'''
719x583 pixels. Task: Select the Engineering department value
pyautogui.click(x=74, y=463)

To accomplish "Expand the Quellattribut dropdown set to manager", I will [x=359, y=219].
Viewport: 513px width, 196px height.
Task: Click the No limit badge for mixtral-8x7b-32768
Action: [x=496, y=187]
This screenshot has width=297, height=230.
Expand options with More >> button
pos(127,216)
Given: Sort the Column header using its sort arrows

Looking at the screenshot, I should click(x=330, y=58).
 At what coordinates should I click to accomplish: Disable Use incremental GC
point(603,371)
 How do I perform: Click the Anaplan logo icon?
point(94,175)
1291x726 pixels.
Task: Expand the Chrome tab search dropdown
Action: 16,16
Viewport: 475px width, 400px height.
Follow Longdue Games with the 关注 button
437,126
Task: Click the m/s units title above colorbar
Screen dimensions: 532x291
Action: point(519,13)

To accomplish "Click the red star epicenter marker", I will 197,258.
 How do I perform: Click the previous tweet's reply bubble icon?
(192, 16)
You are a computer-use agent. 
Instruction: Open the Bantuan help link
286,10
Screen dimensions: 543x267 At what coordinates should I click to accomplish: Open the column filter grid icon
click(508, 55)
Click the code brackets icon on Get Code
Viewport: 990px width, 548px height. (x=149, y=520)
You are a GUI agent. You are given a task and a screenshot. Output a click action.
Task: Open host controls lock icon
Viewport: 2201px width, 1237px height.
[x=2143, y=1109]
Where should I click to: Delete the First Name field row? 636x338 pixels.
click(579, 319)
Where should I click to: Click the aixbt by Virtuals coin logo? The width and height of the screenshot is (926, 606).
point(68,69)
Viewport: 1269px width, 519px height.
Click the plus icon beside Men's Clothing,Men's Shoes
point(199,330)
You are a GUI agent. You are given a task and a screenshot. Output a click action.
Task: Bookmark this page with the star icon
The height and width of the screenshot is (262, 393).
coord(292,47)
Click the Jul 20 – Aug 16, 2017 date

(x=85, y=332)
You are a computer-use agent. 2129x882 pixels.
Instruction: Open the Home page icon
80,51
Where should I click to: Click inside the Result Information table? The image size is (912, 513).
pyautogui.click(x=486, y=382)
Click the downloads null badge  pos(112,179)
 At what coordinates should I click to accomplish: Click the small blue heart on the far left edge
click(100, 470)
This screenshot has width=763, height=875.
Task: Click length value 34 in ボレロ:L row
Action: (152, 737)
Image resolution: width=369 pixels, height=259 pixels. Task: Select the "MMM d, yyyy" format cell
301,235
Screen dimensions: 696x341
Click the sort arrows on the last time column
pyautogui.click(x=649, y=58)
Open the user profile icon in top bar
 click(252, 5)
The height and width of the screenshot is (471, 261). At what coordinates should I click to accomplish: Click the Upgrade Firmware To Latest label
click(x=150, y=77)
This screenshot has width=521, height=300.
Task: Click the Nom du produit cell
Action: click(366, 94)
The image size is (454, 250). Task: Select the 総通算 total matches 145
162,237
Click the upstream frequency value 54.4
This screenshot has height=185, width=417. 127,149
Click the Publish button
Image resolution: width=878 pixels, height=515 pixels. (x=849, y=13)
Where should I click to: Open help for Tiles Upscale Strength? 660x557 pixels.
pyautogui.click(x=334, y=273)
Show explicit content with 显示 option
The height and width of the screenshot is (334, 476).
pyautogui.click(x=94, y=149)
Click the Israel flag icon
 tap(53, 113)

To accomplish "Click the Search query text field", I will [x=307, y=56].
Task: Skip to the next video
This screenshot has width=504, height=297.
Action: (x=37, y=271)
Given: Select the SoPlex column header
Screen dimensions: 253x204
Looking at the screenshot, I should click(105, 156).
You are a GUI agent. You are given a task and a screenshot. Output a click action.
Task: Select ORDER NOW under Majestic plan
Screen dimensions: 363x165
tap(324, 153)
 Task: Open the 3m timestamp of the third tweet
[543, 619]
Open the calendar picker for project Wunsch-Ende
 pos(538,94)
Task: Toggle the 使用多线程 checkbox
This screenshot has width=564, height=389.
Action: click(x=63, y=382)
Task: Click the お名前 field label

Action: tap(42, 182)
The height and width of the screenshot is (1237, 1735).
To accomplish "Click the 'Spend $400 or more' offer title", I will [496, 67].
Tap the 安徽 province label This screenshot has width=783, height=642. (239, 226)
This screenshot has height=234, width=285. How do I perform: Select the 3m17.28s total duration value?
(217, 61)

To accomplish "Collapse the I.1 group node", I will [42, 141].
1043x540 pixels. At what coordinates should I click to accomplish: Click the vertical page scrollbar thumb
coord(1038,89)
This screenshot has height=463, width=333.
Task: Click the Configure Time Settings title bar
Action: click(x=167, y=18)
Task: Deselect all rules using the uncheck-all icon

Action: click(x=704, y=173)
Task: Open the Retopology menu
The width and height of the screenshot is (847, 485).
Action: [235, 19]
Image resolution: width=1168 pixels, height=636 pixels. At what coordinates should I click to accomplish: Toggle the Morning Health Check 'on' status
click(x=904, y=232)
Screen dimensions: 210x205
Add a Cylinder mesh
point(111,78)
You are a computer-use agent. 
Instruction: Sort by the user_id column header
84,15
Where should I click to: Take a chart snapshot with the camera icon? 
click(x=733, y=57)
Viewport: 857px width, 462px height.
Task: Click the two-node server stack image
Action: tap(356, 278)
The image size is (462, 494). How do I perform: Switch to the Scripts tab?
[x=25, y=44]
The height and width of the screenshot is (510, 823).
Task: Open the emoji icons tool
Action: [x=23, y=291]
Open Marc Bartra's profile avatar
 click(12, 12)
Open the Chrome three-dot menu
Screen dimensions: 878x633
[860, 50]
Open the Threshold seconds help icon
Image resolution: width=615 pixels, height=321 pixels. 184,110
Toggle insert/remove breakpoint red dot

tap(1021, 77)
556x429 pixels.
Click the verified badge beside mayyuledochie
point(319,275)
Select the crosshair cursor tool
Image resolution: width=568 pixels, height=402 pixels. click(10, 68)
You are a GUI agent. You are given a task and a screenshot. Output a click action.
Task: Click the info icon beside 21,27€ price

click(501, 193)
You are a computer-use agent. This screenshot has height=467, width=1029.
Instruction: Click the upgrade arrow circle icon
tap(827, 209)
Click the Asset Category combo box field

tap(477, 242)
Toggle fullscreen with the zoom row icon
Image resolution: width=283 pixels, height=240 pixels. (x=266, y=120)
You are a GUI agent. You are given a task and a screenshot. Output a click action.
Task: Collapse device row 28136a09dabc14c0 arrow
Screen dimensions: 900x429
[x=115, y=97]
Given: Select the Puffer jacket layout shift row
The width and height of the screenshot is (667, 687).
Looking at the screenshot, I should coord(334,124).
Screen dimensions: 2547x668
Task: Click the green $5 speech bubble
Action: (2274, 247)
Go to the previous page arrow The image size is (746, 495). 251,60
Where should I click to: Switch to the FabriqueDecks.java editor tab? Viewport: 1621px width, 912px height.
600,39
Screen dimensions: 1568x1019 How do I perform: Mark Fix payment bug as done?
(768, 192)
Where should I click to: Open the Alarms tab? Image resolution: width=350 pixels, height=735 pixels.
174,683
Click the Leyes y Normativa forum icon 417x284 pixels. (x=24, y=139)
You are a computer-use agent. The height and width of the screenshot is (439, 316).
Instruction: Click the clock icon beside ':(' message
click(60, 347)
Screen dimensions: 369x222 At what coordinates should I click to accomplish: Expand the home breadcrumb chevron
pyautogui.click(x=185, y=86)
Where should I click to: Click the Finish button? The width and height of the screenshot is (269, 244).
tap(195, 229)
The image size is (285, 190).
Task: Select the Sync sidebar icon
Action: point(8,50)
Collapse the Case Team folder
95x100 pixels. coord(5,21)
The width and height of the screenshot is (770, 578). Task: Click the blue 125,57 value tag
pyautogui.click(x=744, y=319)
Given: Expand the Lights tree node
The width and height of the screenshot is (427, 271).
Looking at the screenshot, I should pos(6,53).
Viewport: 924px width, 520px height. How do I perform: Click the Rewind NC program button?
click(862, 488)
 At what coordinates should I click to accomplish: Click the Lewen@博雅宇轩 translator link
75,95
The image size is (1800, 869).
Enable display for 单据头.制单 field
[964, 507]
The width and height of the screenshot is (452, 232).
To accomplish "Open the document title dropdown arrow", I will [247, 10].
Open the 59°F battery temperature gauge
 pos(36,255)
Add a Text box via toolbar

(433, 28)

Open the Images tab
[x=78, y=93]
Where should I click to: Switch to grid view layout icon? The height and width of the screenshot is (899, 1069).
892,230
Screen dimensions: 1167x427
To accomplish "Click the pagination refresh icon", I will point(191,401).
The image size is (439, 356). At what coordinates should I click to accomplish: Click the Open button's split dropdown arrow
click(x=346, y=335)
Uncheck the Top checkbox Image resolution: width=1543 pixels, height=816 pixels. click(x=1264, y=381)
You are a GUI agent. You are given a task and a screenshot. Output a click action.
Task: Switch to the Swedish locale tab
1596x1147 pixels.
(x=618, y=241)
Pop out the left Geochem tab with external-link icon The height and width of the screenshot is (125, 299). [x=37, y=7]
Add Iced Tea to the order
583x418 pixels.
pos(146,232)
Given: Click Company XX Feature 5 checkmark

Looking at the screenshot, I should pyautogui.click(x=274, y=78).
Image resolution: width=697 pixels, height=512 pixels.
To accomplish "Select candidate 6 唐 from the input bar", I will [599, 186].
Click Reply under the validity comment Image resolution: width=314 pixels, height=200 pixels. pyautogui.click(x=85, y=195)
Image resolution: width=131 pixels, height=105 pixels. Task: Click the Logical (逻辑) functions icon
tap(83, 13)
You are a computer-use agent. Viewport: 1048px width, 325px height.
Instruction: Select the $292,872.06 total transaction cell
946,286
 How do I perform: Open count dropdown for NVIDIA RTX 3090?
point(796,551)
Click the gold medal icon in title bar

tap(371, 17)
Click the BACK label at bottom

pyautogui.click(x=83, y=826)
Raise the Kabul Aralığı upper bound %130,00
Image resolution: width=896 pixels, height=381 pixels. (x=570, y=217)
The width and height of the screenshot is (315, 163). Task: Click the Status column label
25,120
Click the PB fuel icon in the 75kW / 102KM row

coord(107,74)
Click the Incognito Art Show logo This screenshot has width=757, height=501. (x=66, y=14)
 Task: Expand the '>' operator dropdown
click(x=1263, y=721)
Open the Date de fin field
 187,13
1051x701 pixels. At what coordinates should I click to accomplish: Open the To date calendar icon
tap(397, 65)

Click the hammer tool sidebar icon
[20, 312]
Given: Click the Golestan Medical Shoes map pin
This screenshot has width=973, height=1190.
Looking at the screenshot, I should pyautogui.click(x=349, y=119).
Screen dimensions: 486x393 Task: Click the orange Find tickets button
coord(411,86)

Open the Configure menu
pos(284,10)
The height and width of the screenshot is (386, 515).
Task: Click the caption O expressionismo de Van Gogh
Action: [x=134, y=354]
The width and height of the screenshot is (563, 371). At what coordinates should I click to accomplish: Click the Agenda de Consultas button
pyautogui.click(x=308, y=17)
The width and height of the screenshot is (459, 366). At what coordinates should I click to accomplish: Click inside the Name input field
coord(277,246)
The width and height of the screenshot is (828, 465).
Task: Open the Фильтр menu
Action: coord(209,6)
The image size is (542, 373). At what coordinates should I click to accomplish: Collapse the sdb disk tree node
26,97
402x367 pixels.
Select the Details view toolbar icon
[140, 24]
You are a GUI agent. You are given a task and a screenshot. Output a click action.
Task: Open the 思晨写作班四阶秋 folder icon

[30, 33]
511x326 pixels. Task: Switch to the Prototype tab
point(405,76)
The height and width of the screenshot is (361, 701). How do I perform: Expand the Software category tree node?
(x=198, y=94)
'''
#### Given instruction:
Copy out the data word for word, from the line that contains "1051x701 pixels. At" through the final line of the data.

#### Result for this exercise:
1051x701 pixels. At what coordinates should I click to accomplish: Open the To date calendar icon
tap(397, 65)

Click the hammer tool sidebar icon
[20, 312]
Given: Click the Golestan Medical Shoes map pin
This screenshot has width=973, height=1190.
Looking at the screenshot, I should pyautogui.click(x=349, y=119).
Screen dimensions: 486x393 Task: Click the orange Find tickets button
coord(411,86)

Open the Configure menu
pos(284,10)
The height and width of the screenshot is (386, 515).
Task: Click the caption O expressionismo de Van Gogh
Action: [x=134, y=354]
The width and height of the screenshot is (563, 371). At what coordinates should I click to accomplish: Click the Agenda de Consultas button
pyautogui.click(x=308, y=17)
The width and height of the screenshot is (459, 366). At what coordinates should I click to accomplish: Click inside the Name input field
coord(277,246)
The width and height of the screenshot is (828, 465).
Task: Open the Фильтр menu
Action: coord(209,6)
The image size is (542, 373). At what coordinates should I click to accomplish: Collapse the sdb disk tree node
26,97
402x367 pixels.
Select the Details view toolbar icon
[140, 24]
You are a GUI agent. You are given a task and a screenshot. Output a click action.
Task: Open the 思晨写作班四阶秋 folder icon

[30, 33]
511x326 pixels. Task: Switch to the Prototype tab
point(405,76)
The height and width of the screenshot is (361, 701). How do I perform: Expand the Software category tree node?
(x=198, y=94)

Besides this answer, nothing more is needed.